In an alternate embodiment, the rafter support assembly of the present invention can also be installed and utilized in the same manner on a top portion of said roof rafter members in order to create a compression force between said roof rafter members and a roof ridge beam. The downward wall cable that is run to the foundation in the preferred embodiment of the present invention, as discussed hereinabove, is not utilized in the alternate embodiment for the rafter collar tie application. A rafter collar tie is a tension tie located in the upper third of opposing gable rafters that are intended to resist rafter separation from the roof ridge beam during periods of unbalanced loads, such as that caused by wind uplift. As such, the alternate embodiment would be utilized in lieu of or to replace the use of conventional rafter collar ties.

It is to be that noted that while the alternate embodiment would typically be installed within approximately three feet (3′) of a roof ridge beam, the particular placement would depend on the pitch of the roof for the particular building or structure at issue.

BRIEF DESCRIPTION OF THE DRAWINGS/FIGURES

The foregoing summary, as well as any detailed description of the preferred embodiments, is better understood when read in conjunction with the drawings and figures contained herein. For the purpose of illustrating the invention, the drawings and figures show certain preferred embodiments. It is understood, however, that the invention is not limited to the specific methods and devices disclosed in such drawings or figures.

FIG. 1 depicts a side perspective view of a preferred embodiment of a rafter support assembly of the present invention utilized in a housing structure that is built on a concrete slab.

FIG. 2 depicts a side perspective view of a preferred embodiment of a rafter support assembly of the present invention utilized in a housing structure that is elevated.

FIG. 3 depicts an aerial view of a preferred embodiment of a rafter support assembly of the present invention.

FIG. 4 depicts an enhanced view of a preferred embodiment of a jaw and a jaw turn buckle connection in a rafter support assembly of the present invention.

FIG. 5 depicts an enhanced view of a preferred embodiment of a top rafter cable connection to a wall cable in a rafter support assembly of the present invention.

FIG. 6 depicts an enhanced view of a preferred embodiment of a jaw and jaw turn buckle connection to a slab anchor bolt in a rafter support assembly of the present invention.

FIG. 7 depicts a side perspective view of an alternate embodiment of a rafter support assembly of the present invention utilizing a rafter collar tie cable connection.

DETAILED DESCRIPTION OF A PREFERRED EMBODIMENT

Referring to the drawings, a preferred embodiment of a rafter support assembly 100 of the present invention can be utilized in a housing or building structure that is built on a concrete slab or in a housing or building structure that is elevated. Regardless of the type of foundation that the building is built on, the way in which rafter support assembly 100 is secured within a roof frame 25 is the same.

FIG. 3 depicts an aerial view of a preferred embodiment of rafter support assembly 100 of the present invention. Depending on the size and shape of the building, rafter support assembly 100 generally comprises at least one rafter cable member 40 having a first end 41 and a second end 42, wherein rafter cable member 40 is run through each roof rafter member 20 and hip rafter member 30 within a roof frame 25. It is to be noted that the number of rafter cable members 40 that are used in the rafter support assembly 100 of the present invention can vary depending on the size and structure of the house or building at issue.

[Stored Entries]
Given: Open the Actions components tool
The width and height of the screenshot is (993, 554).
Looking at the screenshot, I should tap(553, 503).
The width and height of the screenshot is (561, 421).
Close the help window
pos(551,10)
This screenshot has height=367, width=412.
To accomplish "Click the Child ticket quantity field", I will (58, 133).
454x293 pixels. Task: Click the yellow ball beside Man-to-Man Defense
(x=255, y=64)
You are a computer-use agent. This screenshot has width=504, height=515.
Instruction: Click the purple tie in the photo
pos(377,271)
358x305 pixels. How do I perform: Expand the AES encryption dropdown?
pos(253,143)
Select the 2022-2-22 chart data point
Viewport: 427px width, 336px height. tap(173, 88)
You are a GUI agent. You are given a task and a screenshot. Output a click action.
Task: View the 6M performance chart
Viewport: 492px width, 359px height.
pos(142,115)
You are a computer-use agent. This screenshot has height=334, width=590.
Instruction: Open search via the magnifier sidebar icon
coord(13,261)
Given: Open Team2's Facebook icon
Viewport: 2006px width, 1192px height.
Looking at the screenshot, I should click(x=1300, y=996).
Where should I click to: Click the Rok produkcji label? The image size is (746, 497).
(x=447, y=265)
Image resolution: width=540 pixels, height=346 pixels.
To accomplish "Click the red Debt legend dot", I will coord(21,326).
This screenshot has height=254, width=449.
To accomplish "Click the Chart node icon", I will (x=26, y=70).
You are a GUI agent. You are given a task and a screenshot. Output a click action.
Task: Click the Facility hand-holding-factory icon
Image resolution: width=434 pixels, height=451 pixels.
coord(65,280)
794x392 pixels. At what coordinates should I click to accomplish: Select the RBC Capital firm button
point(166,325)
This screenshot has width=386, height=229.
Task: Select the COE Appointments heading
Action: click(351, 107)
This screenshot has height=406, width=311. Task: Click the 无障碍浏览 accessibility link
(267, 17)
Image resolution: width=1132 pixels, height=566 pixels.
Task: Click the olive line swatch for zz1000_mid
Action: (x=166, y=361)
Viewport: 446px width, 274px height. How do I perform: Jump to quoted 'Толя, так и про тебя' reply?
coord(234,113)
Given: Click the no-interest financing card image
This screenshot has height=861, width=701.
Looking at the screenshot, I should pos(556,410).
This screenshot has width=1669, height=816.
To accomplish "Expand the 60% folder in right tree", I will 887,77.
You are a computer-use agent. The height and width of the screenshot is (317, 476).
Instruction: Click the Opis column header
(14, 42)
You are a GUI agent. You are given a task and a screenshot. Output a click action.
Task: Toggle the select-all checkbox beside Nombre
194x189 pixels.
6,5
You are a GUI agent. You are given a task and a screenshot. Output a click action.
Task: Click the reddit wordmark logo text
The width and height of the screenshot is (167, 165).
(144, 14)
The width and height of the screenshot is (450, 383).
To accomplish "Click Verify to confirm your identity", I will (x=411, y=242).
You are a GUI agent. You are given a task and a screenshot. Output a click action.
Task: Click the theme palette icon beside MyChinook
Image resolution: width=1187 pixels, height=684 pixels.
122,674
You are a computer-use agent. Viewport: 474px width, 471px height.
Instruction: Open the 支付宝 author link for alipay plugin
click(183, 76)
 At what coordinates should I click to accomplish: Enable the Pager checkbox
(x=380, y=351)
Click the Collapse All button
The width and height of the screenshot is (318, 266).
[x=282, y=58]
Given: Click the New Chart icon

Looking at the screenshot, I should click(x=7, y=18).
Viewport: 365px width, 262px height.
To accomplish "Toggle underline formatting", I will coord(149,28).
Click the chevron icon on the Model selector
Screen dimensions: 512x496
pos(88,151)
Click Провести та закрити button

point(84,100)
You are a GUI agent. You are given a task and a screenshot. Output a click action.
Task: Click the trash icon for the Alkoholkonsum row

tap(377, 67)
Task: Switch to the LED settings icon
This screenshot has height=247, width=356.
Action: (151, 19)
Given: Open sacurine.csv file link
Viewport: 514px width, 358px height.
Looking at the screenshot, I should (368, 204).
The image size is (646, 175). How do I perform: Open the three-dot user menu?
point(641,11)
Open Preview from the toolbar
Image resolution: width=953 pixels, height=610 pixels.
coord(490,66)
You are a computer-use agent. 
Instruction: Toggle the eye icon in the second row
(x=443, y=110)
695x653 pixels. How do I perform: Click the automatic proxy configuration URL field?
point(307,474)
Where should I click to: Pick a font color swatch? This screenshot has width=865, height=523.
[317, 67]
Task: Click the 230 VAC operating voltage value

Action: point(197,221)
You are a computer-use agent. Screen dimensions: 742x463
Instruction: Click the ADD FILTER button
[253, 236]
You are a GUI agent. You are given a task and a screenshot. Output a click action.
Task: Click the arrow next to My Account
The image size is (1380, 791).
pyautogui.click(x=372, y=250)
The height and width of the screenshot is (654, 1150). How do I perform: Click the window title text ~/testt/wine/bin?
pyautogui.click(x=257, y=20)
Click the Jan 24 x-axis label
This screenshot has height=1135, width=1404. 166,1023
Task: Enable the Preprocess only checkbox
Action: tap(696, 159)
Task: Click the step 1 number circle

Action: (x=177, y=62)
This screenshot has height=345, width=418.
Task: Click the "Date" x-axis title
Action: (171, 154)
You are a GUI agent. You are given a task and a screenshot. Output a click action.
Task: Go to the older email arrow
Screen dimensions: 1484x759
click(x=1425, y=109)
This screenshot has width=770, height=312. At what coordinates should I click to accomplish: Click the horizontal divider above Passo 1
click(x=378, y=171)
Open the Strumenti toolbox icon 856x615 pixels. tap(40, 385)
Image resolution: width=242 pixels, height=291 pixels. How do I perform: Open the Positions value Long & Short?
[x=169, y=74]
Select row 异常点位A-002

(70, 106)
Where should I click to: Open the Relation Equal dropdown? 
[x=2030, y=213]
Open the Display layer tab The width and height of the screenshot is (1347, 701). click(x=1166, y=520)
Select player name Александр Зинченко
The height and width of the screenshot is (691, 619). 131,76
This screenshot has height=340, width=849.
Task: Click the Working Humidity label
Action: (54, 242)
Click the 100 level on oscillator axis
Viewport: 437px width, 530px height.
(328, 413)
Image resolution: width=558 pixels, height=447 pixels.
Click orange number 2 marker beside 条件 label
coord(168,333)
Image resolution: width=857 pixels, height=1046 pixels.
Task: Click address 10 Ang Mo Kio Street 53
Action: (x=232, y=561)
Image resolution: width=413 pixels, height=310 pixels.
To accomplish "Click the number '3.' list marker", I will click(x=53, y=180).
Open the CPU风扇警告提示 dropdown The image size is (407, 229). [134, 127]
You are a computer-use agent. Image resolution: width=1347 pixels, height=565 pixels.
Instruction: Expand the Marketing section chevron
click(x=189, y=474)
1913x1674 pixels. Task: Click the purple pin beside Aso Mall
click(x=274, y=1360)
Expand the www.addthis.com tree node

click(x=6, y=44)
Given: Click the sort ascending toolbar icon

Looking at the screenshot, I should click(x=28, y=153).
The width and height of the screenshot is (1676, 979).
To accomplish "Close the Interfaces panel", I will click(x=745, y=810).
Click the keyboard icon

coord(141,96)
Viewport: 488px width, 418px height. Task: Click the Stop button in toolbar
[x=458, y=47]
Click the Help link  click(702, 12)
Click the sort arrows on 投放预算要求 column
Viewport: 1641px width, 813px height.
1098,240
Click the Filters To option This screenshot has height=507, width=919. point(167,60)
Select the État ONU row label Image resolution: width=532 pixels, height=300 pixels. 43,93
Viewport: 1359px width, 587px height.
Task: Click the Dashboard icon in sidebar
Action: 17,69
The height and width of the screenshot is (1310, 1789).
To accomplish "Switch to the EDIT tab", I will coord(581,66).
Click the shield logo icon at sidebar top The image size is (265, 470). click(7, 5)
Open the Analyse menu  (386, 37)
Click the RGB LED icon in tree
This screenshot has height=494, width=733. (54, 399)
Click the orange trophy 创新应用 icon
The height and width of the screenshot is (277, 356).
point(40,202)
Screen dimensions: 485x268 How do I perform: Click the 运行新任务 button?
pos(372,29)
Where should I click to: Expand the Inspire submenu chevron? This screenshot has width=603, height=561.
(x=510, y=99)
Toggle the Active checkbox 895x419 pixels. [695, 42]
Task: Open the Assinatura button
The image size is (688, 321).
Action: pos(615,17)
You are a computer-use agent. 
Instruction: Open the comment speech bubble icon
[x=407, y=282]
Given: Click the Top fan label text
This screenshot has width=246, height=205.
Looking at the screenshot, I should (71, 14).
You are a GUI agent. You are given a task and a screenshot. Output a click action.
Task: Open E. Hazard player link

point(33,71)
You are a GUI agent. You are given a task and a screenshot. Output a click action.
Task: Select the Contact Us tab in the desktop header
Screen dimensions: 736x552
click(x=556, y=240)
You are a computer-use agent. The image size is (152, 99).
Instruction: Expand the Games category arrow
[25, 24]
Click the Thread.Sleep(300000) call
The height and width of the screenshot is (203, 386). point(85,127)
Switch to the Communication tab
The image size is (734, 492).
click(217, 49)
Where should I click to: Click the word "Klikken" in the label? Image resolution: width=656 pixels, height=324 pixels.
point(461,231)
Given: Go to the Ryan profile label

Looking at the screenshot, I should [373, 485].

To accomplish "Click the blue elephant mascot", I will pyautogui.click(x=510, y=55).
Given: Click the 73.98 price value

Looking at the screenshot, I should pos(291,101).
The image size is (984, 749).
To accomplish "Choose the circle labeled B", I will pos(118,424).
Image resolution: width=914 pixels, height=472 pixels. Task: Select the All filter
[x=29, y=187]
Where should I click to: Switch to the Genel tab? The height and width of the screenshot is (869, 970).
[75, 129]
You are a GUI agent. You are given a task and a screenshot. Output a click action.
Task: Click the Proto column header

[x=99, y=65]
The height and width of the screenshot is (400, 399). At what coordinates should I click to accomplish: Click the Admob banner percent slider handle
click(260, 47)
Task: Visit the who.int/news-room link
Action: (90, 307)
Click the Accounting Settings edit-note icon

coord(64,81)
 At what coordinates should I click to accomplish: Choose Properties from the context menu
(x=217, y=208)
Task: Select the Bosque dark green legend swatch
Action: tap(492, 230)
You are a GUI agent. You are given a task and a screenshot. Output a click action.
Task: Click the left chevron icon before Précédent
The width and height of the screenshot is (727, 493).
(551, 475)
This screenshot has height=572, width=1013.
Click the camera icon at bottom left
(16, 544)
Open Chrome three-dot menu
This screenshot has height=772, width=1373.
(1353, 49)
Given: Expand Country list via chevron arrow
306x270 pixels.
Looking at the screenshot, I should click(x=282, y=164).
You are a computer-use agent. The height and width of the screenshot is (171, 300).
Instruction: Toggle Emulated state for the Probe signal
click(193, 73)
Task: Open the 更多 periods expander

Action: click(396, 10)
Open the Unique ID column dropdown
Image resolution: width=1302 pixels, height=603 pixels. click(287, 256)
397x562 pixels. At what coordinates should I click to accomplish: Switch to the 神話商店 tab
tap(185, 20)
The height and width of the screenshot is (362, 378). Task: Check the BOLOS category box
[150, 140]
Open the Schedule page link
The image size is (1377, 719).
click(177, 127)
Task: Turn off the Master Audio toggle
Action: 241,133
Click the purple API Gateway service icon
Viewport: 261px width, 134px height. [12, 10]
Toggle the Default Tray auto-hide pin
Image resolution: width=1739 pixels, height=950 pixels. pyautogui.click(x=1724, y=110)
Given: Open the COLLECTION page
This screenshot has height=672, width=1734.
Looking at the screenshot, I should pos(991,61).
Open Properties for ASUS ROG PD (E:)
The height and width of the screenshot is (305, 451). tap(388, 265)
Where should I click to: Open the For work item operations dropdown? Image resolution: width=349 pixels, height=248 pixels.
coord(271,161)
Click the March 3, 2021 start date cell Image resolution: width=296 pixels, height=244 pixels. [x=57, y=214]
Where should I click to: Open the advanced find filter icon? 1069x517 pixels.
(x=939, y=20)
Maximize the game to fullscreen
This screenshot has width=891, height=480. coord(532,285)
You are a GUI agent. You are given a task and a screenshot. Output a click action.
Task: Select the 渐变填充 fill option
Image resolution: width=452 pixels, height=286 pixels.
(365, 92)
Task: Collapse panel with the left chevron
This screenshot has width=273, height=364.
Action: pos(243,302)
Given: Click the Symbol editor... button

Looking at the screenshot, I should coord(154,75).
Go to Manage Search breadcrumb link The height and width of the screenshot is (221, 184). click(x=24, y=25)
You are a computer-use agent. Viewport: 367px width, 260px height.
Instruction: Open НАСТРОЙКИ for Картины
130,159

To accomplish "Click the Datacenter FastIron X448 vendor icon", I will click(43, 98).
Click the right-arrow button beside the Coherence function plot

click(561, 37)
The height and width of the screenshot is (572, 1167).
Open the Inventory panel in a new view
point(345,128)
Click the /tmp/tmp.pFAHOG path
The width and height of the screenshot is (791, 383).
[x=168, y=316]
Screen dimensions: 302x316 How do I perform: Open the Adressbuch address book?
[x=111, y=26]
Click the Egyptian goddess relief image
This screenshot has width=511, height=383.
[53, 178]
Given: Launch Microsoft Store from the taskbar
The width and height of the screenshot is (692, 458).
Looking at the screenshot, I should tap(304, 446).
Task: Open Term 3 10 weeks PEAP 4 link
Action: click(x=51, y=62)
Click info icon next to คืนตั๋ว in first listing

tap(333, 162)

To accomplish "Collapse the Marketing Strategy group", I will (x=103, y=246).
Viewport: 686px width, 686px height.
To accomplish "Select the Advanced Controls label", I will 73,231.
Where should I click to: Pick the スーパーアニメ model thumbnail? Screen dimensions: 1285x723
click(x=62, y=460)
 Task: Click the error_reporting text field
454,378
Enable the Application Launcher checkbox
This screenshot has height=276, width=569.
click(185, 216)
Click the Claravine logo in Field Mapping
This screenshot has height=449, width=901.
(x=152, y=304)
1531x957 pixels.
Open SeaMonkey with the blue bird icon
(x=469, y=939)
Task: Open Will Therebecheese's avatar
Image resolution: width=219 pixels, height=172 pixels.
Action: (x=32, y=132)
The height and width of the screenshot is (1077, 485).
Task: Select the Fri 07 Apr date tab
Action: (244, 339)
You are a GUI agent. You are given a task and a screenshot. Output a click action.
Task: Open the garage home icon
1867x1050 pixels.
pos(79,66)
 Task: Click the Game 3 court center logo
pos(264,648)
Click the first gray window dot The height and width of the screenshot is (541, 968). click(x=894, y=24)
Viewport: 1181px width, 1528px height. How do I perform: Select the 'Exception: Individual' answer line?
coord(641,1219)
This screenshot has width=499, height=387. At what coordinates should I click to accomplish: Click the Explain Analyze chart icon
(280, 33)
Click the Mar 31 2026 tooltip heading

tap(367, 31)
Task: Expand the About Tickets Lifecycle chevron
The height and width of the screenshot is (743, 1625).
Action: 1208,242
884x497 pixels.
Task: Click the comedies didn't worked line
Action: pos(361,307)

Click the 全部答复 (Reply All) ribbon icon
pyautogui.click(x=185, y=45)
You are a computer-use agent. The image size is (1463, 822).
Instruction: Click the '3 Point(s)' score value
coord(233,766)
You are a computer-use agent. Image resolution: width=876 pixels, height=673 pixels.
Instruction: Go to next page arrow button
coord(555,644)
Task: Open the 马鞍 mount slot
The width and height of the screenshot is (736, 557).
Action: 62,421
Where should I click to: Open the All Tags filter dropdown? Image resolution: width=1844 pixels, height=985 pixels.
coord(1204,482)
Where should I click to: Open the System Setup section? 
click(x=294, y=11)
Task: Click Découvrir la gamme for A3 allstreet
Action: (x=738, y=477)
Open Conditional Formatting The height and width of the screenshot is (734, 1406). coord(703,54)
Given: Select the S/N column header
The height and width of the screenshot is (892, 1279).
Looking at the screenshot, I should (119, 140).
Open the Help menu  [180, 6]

DIRECTIONS:
**1)** Translate this sentence from the rafter support passage into Spanish: "FIG. 3 depicts an aerial view of a preferred embodiment of a rafter support assembly of the present invention."
**2)** Recast the rows as a JSON list of strings with one string per line and no blank lines, starting at the line containing "Where should I click to: Pick the" and ending at the line containing "(x=469, y=939)".
These rows are unrelated to the rafter support passage.

PER-TASK ANSWERS:
**1)** La FIG. 3 muestra una vista aérea de una realización preferida de un conjunto de soporte de cabios de la presente invención.

**2)**
[
  "Where should I click to: Pick the スーパーアニメ model thumbnail? Screen dimensions: 1285x723",
  "click(x=62, y=460)",
  " Task: Click the error_reporting text field",
  "454,378",
  "Enable the Application Launcher checkbox",
  "This screenshot has height=276, width=569.",
  "click(185, 216)",
  "Click the Claravine logo in Field Mapping",
  "This screenshot has height=449, width=901.",
  "(x=152, y=304)",
  "1531x957 pixels.",
  "Open SeaMonkey with the blue bird icon",
  "(x=469, y=939)"
]